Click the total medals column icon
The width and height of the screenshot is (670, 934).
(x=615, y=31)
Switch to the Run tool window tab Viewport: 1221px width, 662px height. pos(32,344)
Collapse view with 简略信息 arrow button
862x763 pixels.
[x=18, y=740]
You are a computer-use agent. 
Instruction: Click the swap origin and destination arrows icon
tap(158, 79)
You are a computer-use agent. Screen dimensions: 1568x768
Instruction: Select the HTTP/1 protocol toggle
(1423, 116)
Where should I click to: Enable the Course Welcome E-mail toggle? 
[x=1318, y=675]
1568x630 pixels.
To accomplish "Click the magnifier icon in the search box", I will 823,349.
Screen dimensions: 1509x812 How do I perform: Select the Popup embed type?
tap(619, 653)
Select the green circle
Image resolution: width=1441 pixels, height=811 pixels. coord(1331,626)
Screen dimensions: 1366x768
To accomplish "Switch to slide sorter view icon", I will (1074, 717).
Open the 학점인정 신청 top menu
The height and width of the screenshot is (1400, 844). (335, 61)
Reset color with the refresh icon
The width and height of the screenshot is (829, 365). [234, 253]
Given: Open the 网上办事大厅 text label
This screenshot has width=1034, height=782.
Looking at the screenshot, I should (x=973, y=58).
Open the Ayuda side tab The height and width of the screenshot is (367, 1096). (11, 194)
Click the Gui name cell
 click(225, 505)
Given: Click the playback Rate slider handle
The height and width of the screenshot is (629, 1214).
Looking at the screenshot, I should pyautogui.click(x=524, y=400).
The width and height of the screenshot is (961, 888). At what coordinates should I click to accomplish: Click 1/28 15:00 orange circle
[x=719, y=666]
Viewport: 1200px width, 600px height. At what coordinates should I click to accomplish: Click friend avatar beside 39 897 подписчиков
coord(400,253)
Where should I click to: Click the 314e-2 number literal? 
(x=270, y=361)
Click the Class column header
----
__WORK INSTRUCTION__
Check each line of the listing for "agent". Show those that have it.

__RESPONSE TO THE TASK__
You are a computer-use agent. 
You are a computer-use agent. Screen dimensions: 1568x768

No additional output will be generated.